■ ASSIGNMENT ■
Nothing but the lines from the first line of the records below to the line holding "Task: Click the upper sun illumination icon" belongs in the answer, copied exactly and without pictures.

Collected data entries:
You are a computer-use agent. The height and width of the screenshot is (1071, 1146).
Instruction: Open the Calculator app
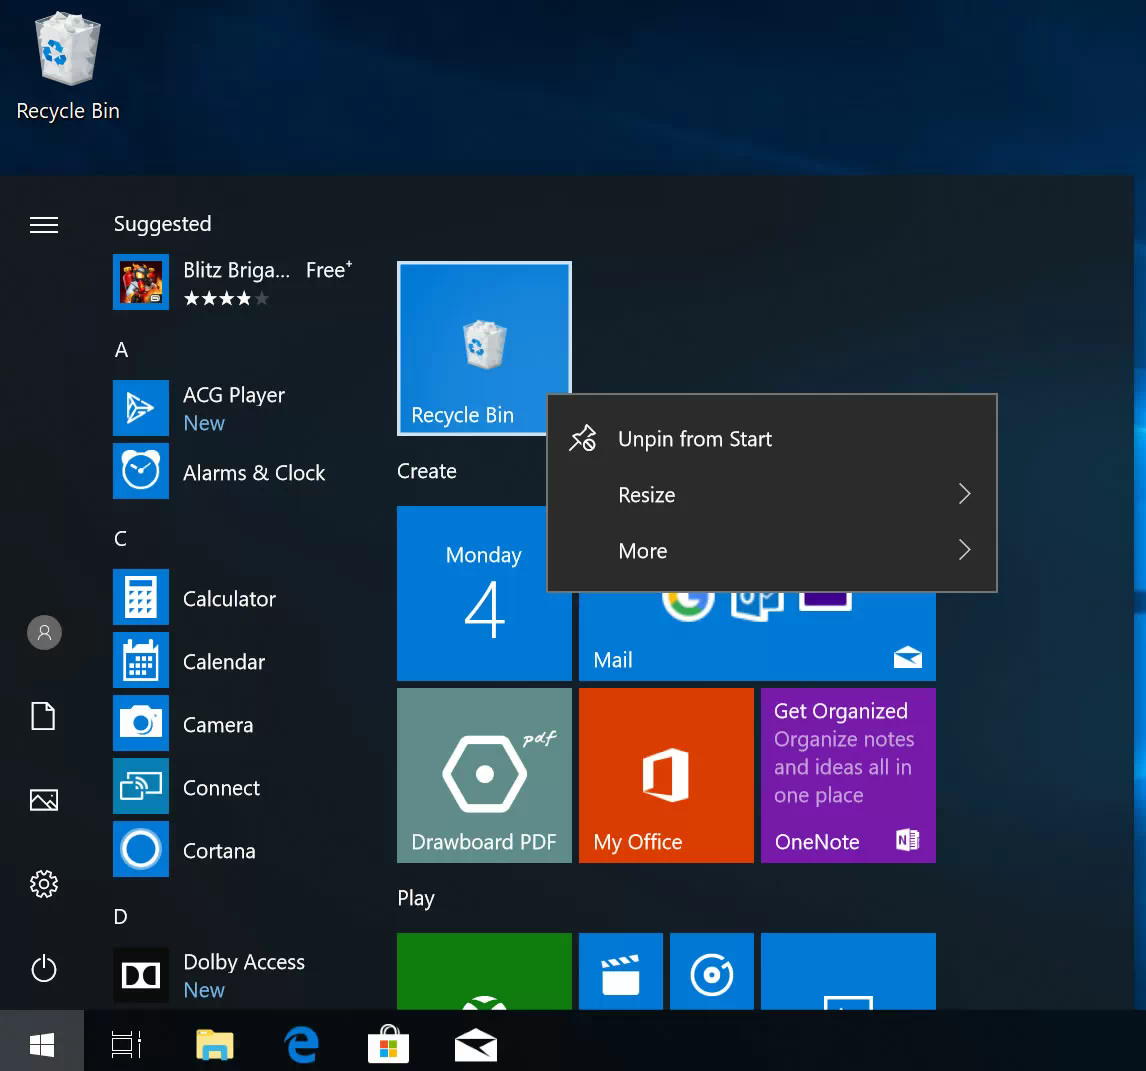coord(229,598)
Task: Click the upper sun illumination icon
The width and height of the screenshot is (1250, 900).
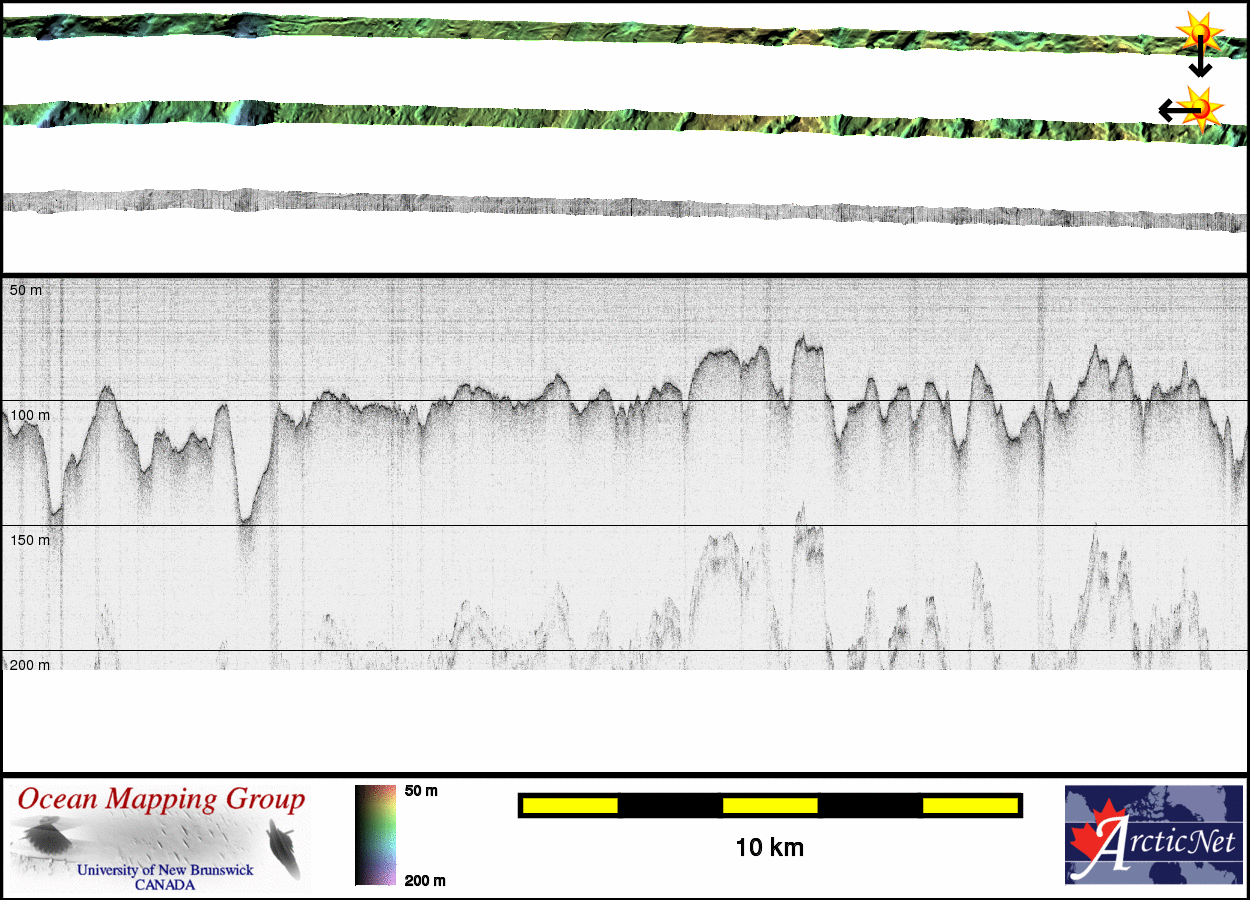Action: click(1198, 31)
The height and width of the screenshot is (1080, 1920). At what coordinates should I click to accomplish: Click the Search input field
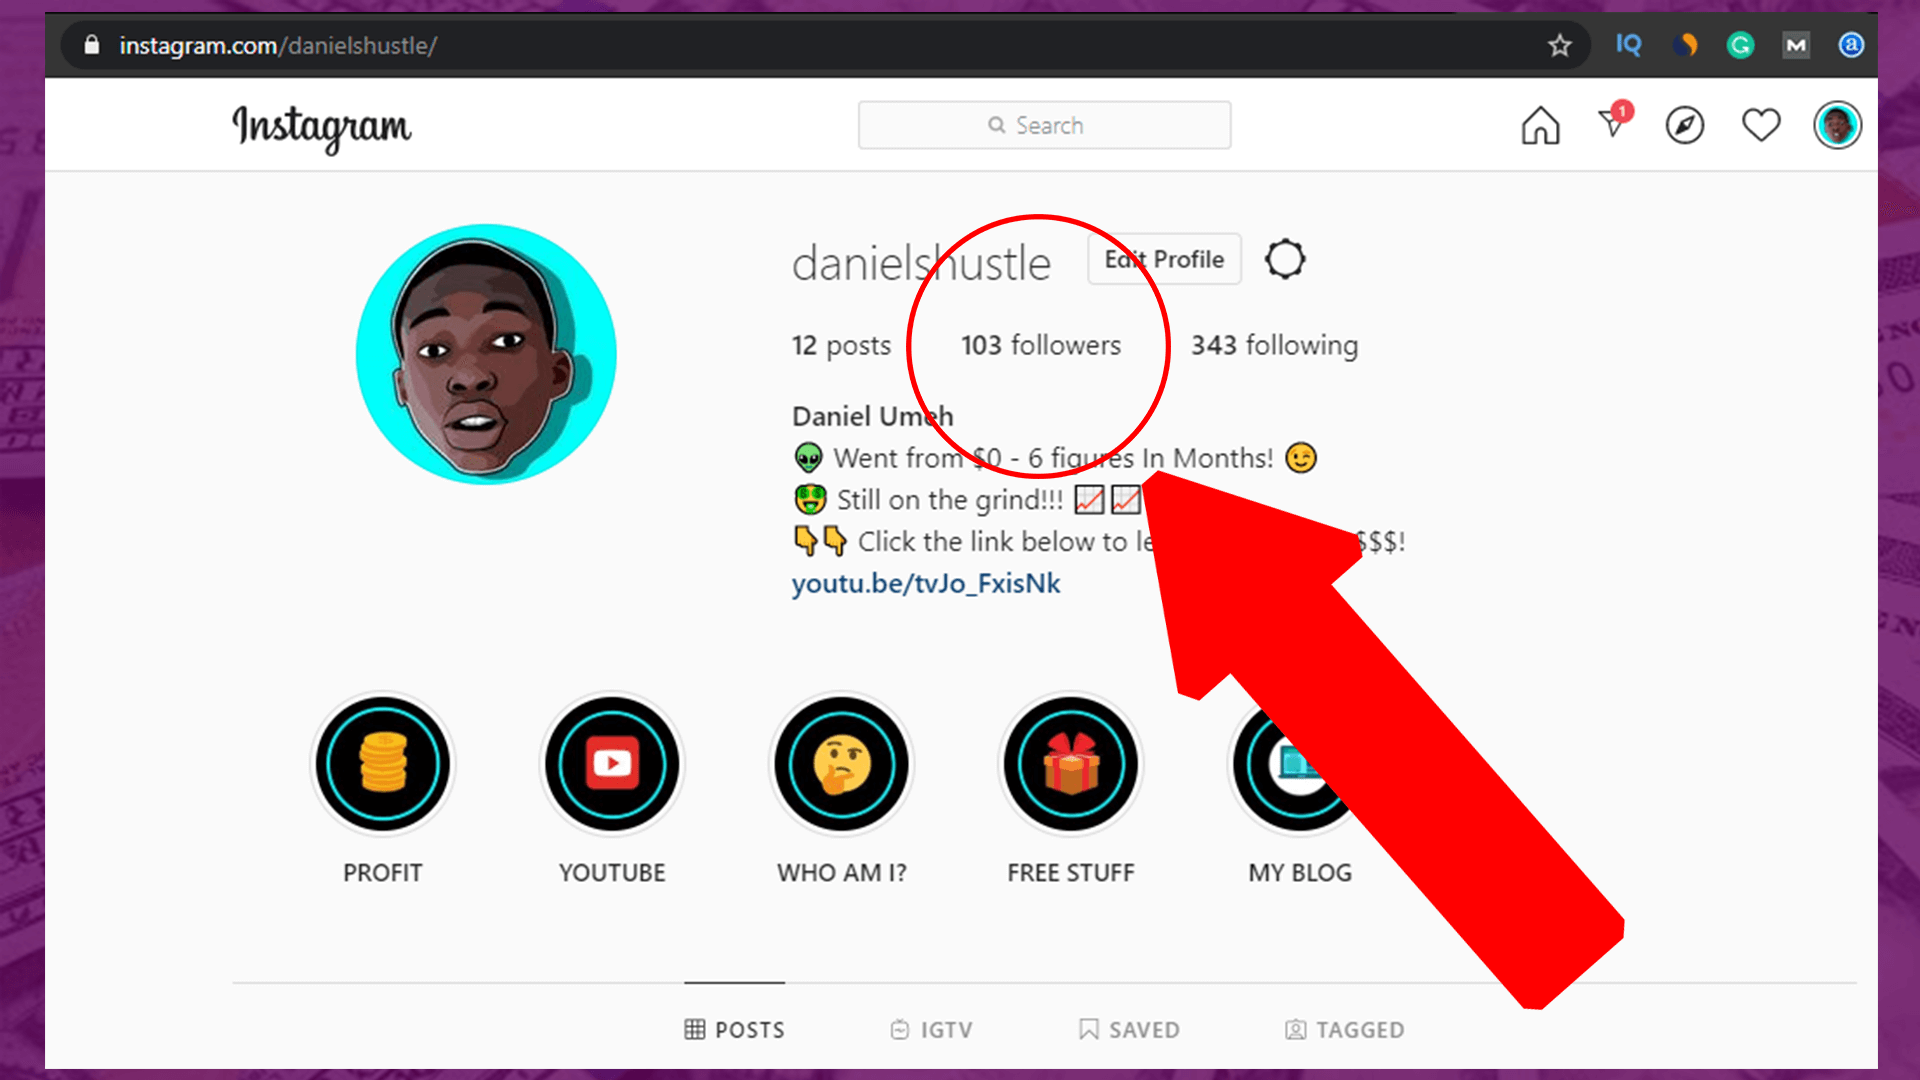(1044, 124)
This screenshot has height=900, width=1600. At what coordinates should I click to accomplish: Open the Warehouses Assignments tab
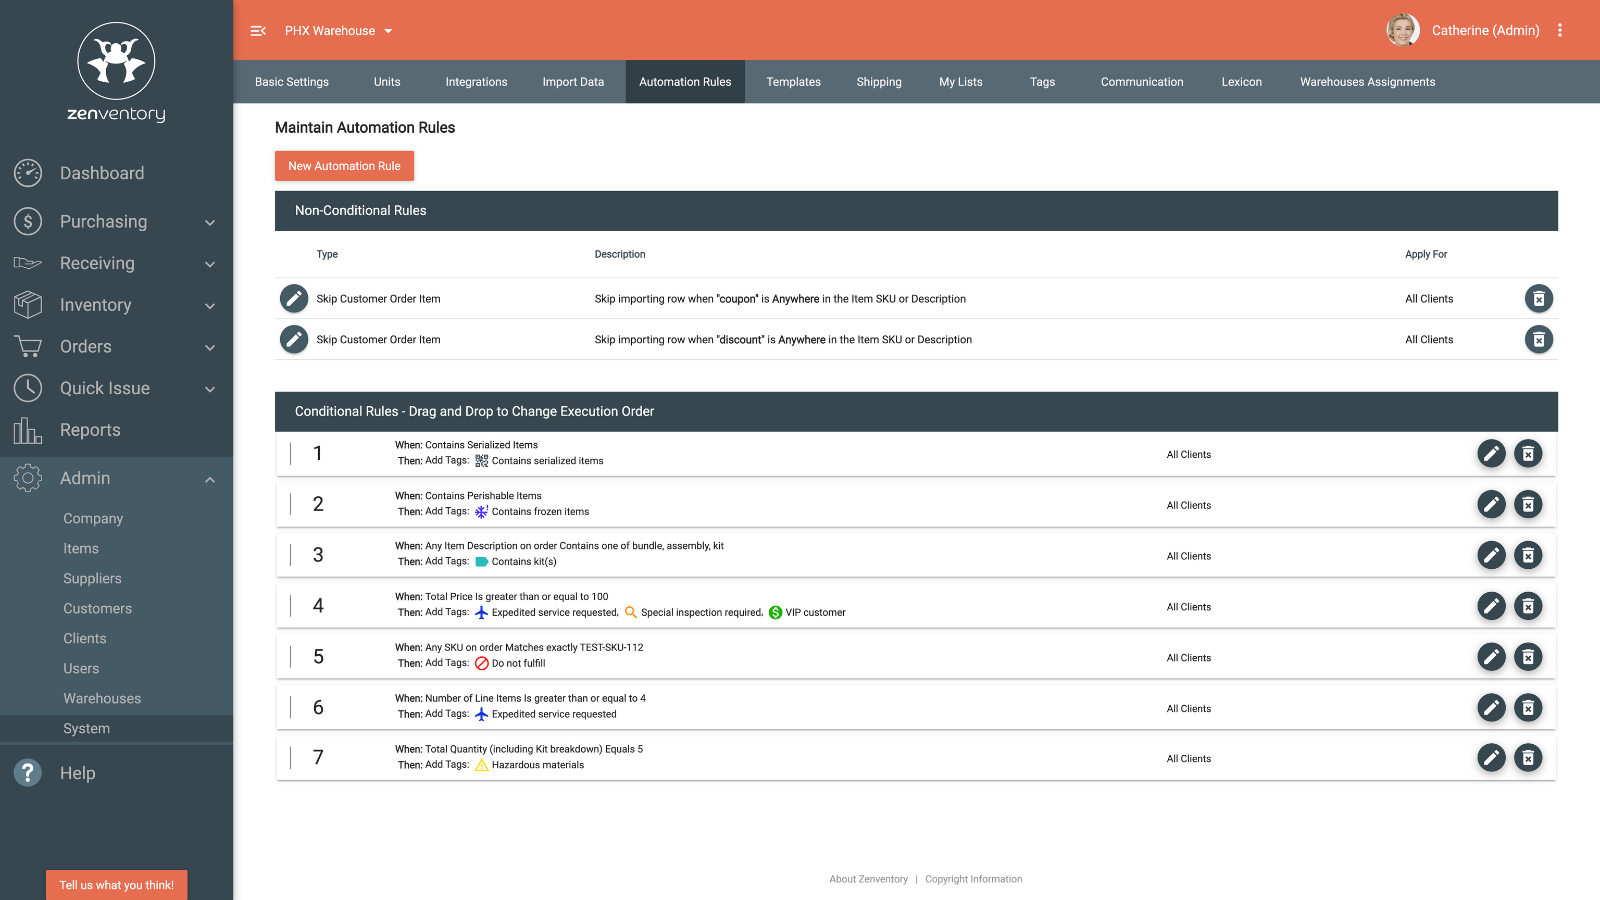pyautogui.click(x=1367, y=82)
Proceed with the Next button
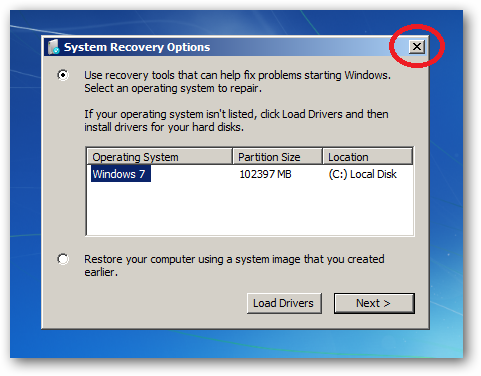This screenshot has height=376, width=481. click(374, 303)
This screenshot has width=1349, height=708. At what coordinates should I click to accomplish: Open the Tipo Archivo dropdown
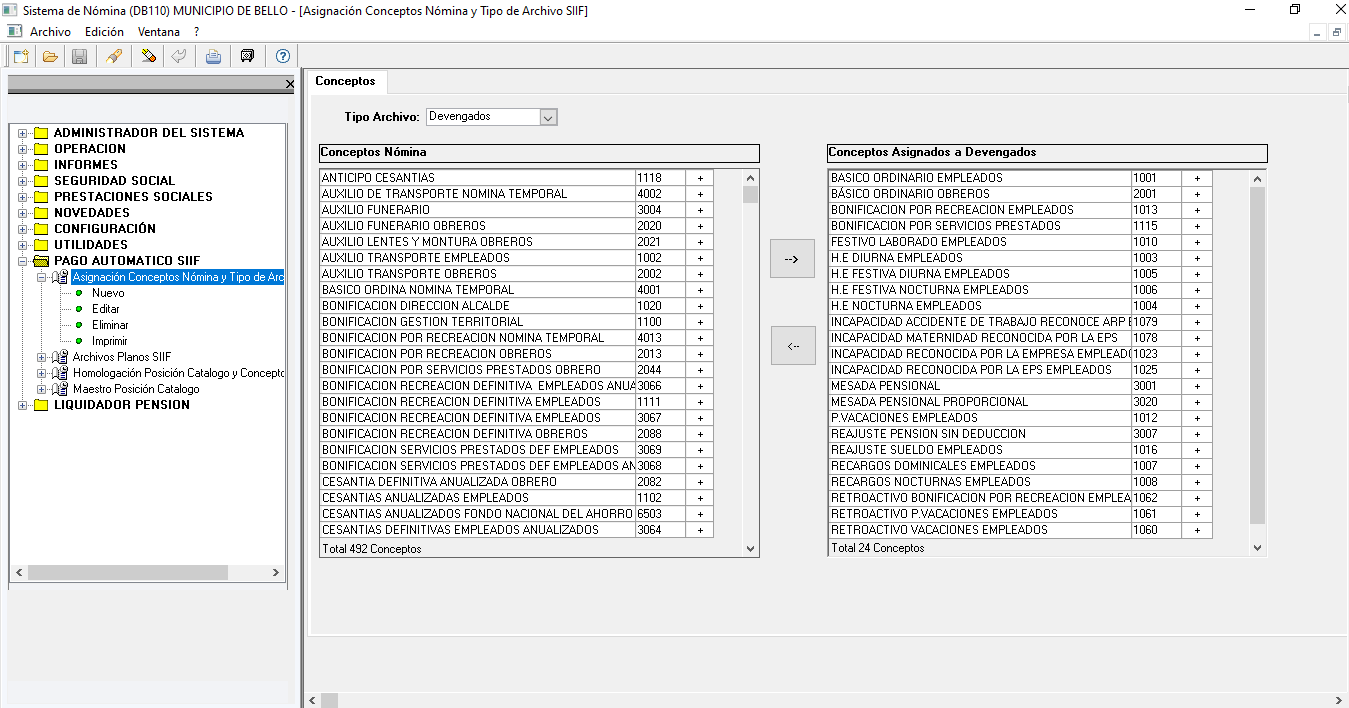[x=547, y=117]
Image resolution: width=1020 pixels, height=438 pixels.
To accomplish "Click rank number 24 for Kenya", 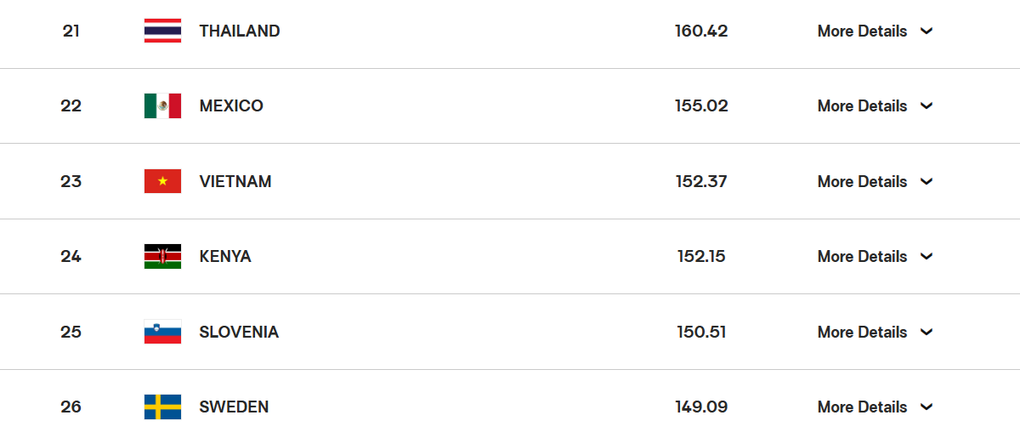I will [71, 256].
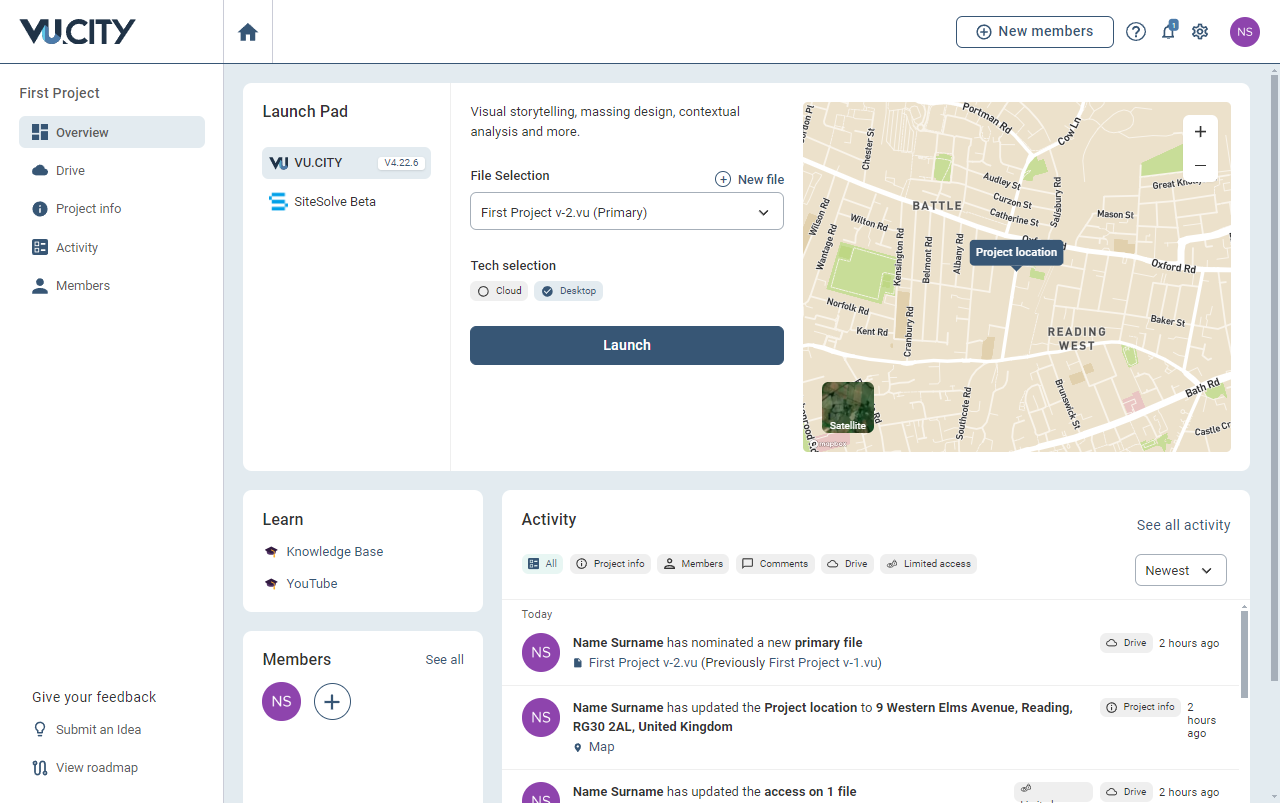Click the NS user avatar in header

tap(1245, 32)
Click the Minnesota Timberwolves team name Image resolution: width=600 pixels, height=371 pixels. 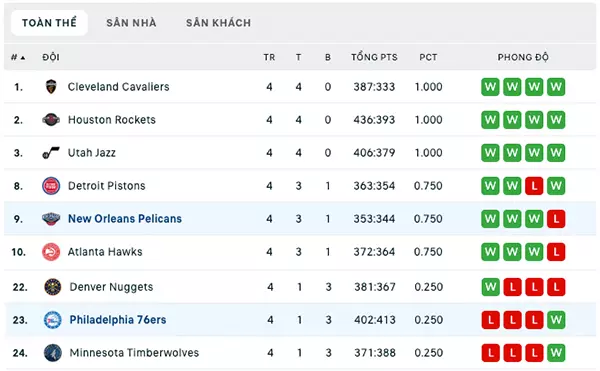[x=134, y=353]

■ TASK OUTPUT ■
You are a computer-use agent. The height and width of the screenshot is (1071, 1146).
Instruction: Open the Calculator app
coord(229,598)
Task: Click the upper sun illumination icon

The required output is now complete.